Fixx made no eye contact with any of the copies. He found them distracting, and this matter was of enough seriousness to him that he wanted nothing to cloud his path. He took a ticket from the pocket of a person deep in argument with a T-shirt vendor, and pressed on to the Hyperdome’s entrance.

Over the doors in red neon letters eight metres tall, Juno Qwan told the world that she was in Newer Orleans for one night only.

The dull reports of the support group’s climactic number built and built, reaching down through the backstage spaces in hollow, confused echoes. On the wall inside the wings, the countdown clock to the main event was inching ever closer to zero, and the tech crew were scrambling over the last few mike checks and hook-ups. There had already been six fatalities among the staff on the tour and they were itchy with short-timer’s fever. Newer Orleans was the last stop, and after they were done here tonight they would leave America behind.

Heywood Rope tasted the vibe in the air, the adrenaline scent messages from the roadies thick about him. They parted before the slim man, desperate to be seen to be busy, not one of them caught at rest. Good. These weeks on the road together had bred only more fear of him, and that was exactly how he wanted it to be. He reached the platform behind the stage where the band were shaking themselves down, thumbing a couple of capsules or applying derms inside their sleeves as need be. The forever-placid cast of his face tightened a little, revealing the hard lines of the skull beneath.

“Where is she?”

None of them answered. They all just looked in the direction of the dressing room, some sighing, others frowning.

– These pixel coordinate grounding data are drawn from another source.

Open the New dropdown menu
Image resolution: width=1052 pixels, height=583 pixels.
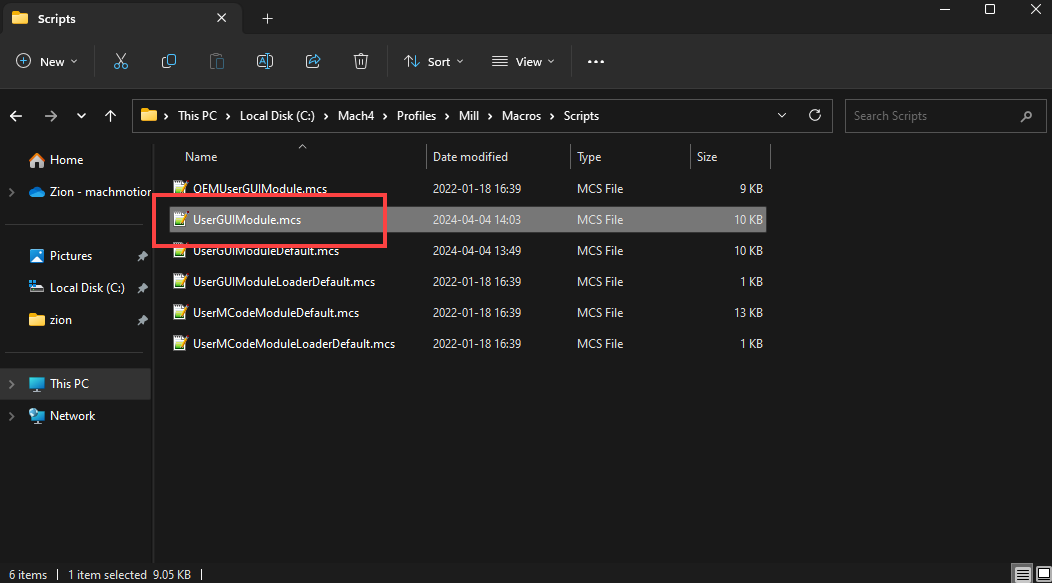point(41,62)
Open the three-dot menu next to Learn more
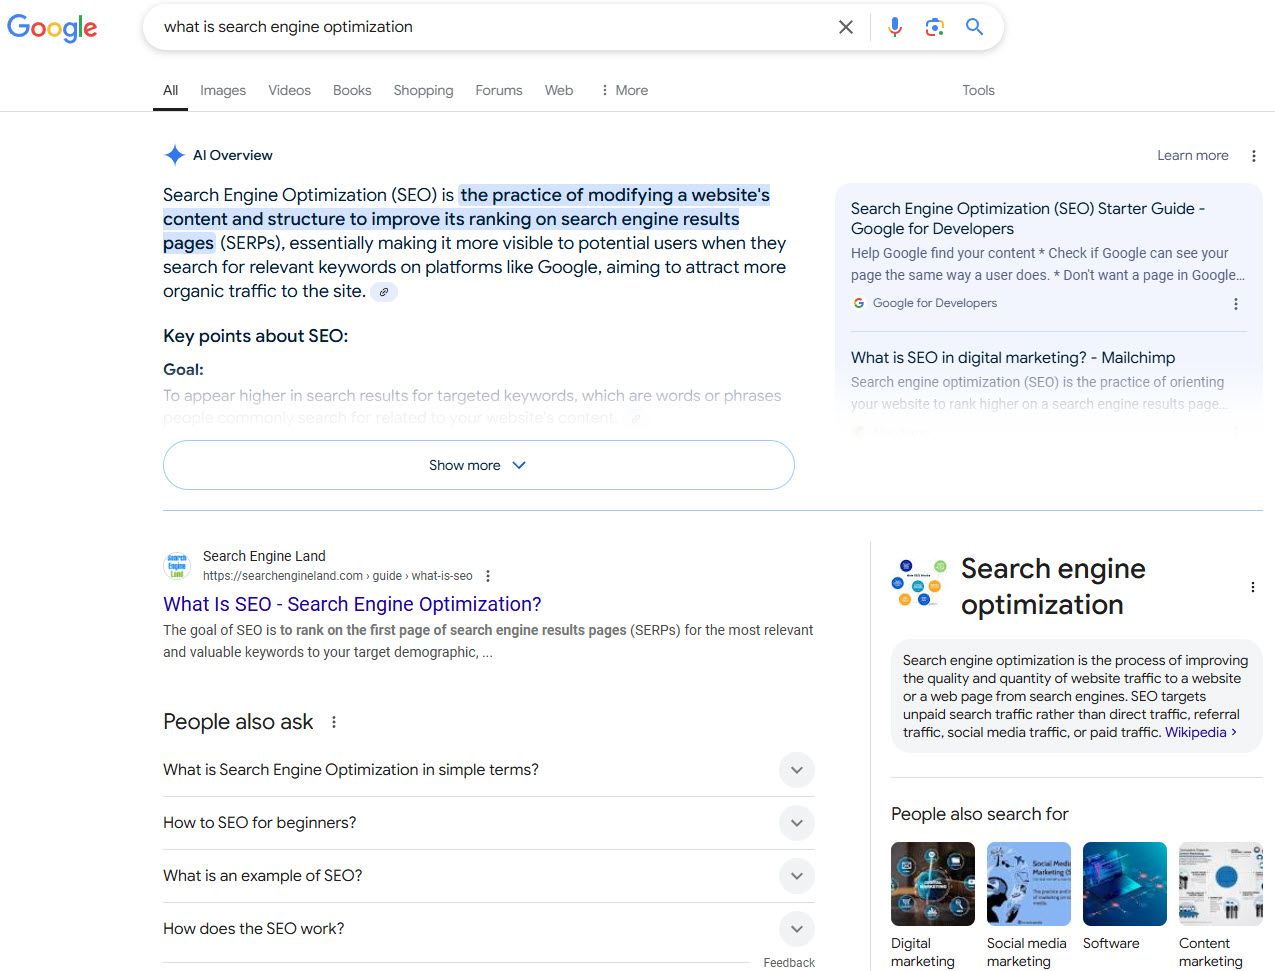 pyautogui.click(x=1254, y=155)
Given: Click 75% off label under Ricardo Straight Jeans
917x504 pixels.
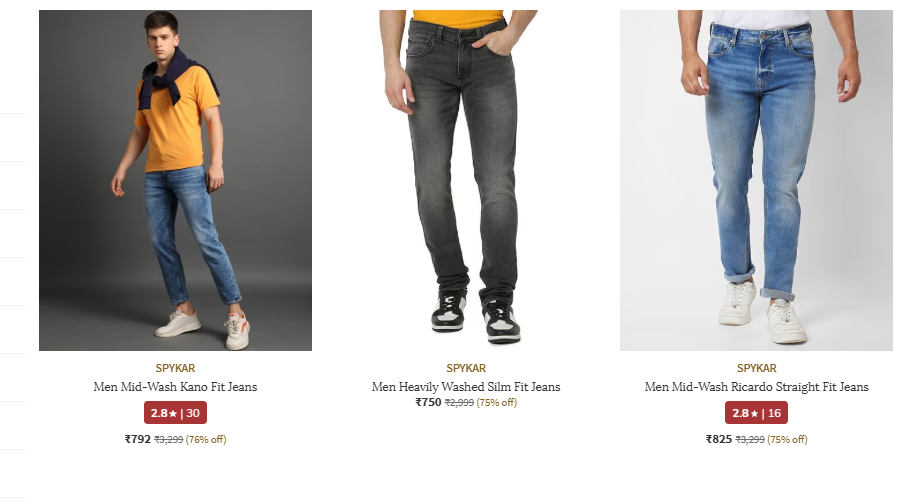Looking at the screenshot, I should coord(787,439).
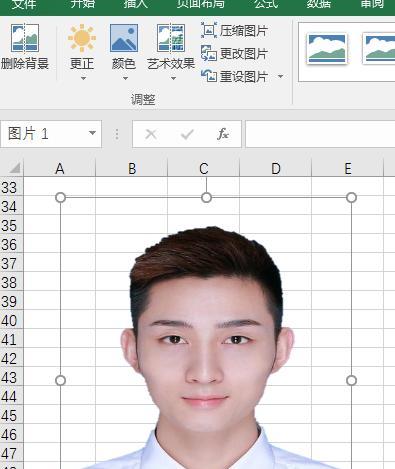Image resolution: width=395 pixels, height=469 pixels.
Task: Open the 颜色 color picture icon
Action: (x=124, y=38)
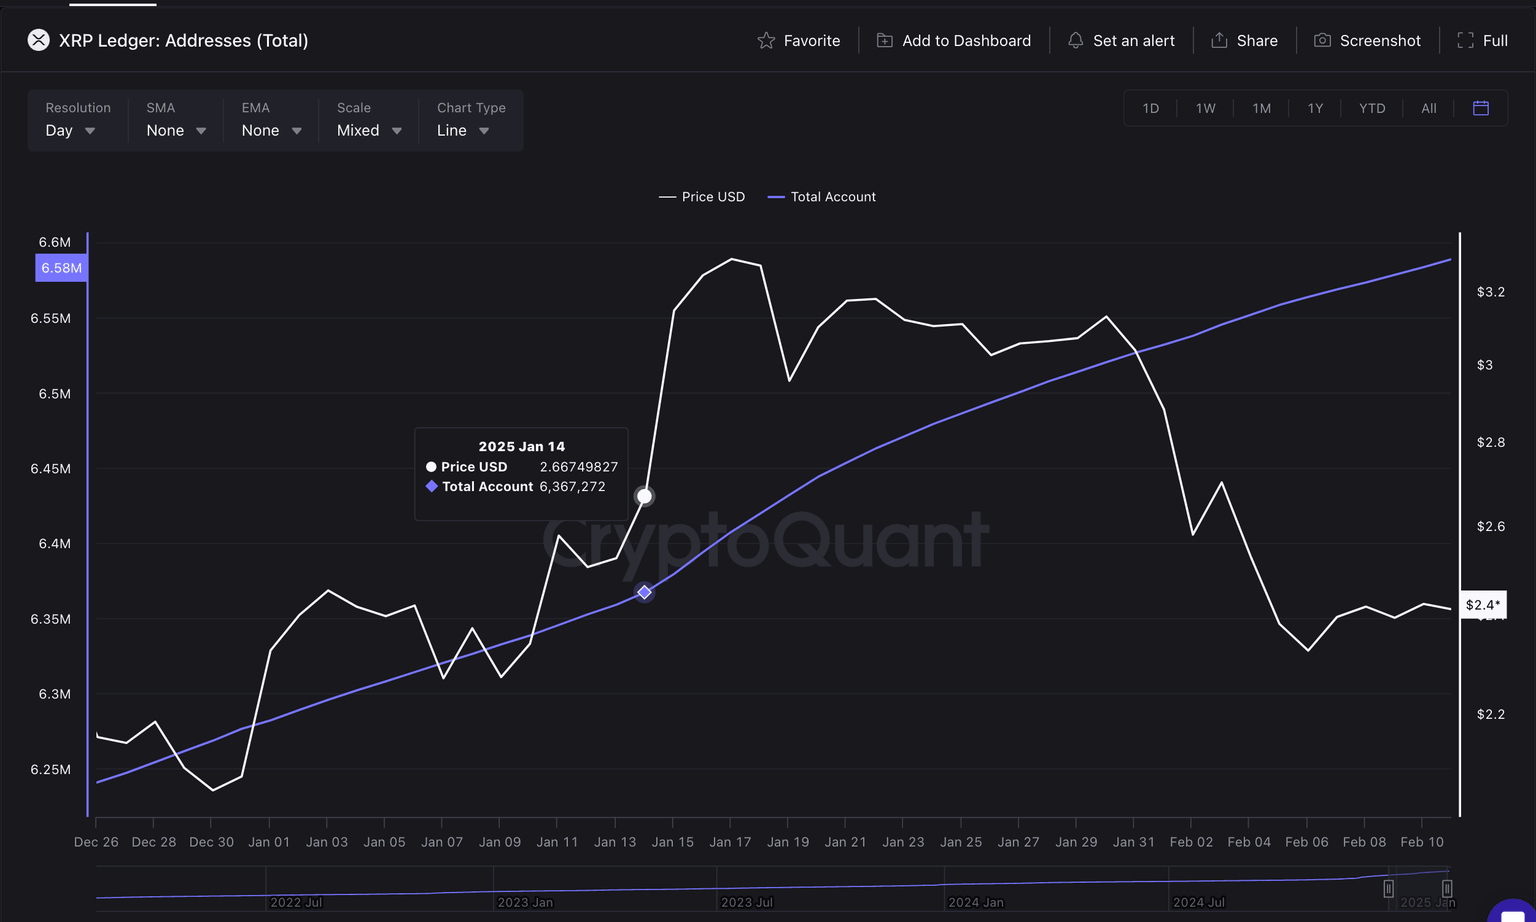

For one blinding instant, Rope wanted to reach out and break someone’s neck; anyone, he didn’t care whose. A bullet of hot anger smashed into him, smouldering. His hands clenched into fists. He was so sick and tired of ministering to these pathetic children, with their paltry and ridiculous addictions, their idiotic fears and emotional fragility. In that second, he longed to stride back to the tour bus and remove the Glock subgun secreted in his luggage and start culling them. Gentiles, he thought. I loathe you all.

Instead, he slammed an iron shutter over those feelings and produced a thin smile that never went beyond his lips. “Fine,” he said aloud. Rope knocked once on Juno’s door and entered, locking it behind him.

There was little light inside. Most of the bulbs around the makeup table were inert, shattered and sparking. The mirrors were all gone, reduced to jagged shards. Juno looked up at him as he came closer, just for a moment, and then returned to her task at hand. She was using part of a chair leg to grind the broken bits of mirror into smaller and smaller pieces. Juno had already worked a lot of the glass into powdery fines that glittered all over the red carpet floor.